Something I’d noticed since coming up with the Three Corpse Sickness ability was that people tended to assume that it must be powerful and well-thought-out, like I had some brilliant endgame in mind when I used it. That wasn’t true at all. I just went with my gut, and their reaction to the Three Corpses filled in the rest.
But it was usually good for a distraction. While the Ylef tried to figure out how to deal with these new enemies, I dug the healing elixir out of my pocket and gulped it down. Nobody had said I couldn’t use it during the match. Right away, the bleeding stopped, and the muscles grew back together. The spot still felt weak, like the stab wound was a couple weeks old instead of brand new, but at least my leg wasn’t buckling with every step anymore.
Up in the bamboo, the Ylef hesitated for a split second too long. The fastest of my Corpses leapt off its stalk at him like it was going to tackle him out of the air.
Glittering Glass Spirit shot down the Ylef’s arms and coalesced in his fists as hammers. His first crashed into the Corpse, hammer exploding into a bomb of glass shrapnel. Of course, since the Corpse had basically no structure, it disintegrated in a flash of turquoise.

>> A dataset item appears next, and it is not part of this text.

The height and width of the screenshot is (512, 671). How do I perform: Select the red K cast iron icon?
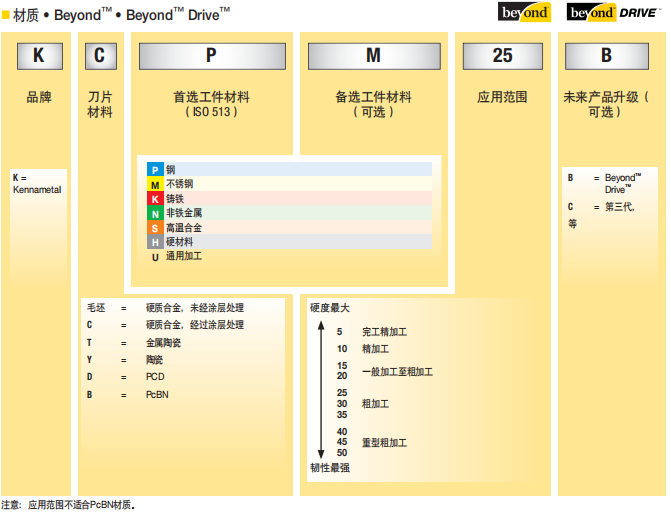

Down on the ground, I threw out Dead Reckoning in a wide net around myself, so I’d have plenty of warning when the Ylef fell, and set it up to trigger Death Grip.
I could feel the scythe clinging to my skeleton, weighing me down. How was I supposed to summon that? Whenever the angel of death used the scythe, it always looked like she pulled the thing out of thin air.